WHAT TO PRODUCE
The response must consist of the lines below from the one with "1002x402 pixels. How" through the one with "1021x1280 pixels.", exactly as they appear and with both ends kept.

AVAILABLE DATA
■ ■ ■ ■ ■ ■ ■

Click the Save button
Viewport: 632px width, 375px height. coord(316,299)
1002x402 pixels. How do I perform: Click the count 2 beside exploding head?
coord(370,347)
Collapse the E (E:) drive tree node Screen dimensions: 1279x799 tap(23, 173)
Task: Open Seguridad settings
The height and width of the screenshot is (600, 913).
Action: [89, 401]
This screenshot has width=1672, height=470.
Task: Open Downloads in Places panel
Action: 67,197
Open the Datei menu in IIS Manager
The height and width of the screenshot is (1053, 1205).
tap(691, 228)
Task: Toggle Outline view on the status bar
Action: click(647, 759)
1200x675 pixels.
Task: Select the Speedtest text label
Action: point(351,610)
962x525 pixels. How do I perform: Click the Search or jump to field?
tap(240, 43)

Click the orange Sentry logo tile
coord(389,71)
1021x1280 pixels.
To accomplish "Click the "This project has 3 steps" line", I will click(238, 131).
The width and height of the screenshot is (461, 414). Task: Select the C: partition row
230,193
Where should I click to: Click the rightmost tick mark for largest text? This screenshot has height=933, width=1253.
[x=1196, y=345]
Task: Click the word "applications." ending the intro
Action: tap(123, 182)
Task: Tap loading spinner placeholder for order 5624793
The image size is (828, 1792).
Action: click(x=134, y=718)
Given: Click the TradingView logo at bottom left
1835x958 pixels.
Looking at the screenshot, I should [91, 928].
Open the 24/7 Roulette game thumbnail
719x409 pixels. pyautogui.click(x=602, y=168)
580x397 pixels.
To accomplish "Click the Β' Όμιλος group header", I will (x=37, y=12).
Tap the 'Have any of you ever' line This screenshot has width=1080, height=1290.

■ ■ ■ ■ ■ ■ ■

RESULT OF THE TASK
1002x402 pixels. How do I perform: Click the count 2 beside exploding head?
coord(370,347)
Collapse the E (E:) drive tree node Screen dimensions: 1279x799 tap(23, 173)
Task: Open Seguridad settings
The height and width of the screenshot is (600, 913).
Action: [89, 401]
This screenshot has width=1672, height=470.
Task: Open Downloads in Places panel
Action: 67,197
Open the Datei menu in IIS Manager
The height and width of the screenshot is (1053, 1205).
tap(691, 228)
Task: Toggle Outline view on the status bar
Action: click(647, 759)
1200x675 pixels.
Task: Select the Speedtest text label
Action: point(351,610)
962x525 pixels. How do I perform: Click the Search or jump to field?
tap(240, 43)

Click the orange Sentry logo tile
coord(389,71)
1021x1280 pixels.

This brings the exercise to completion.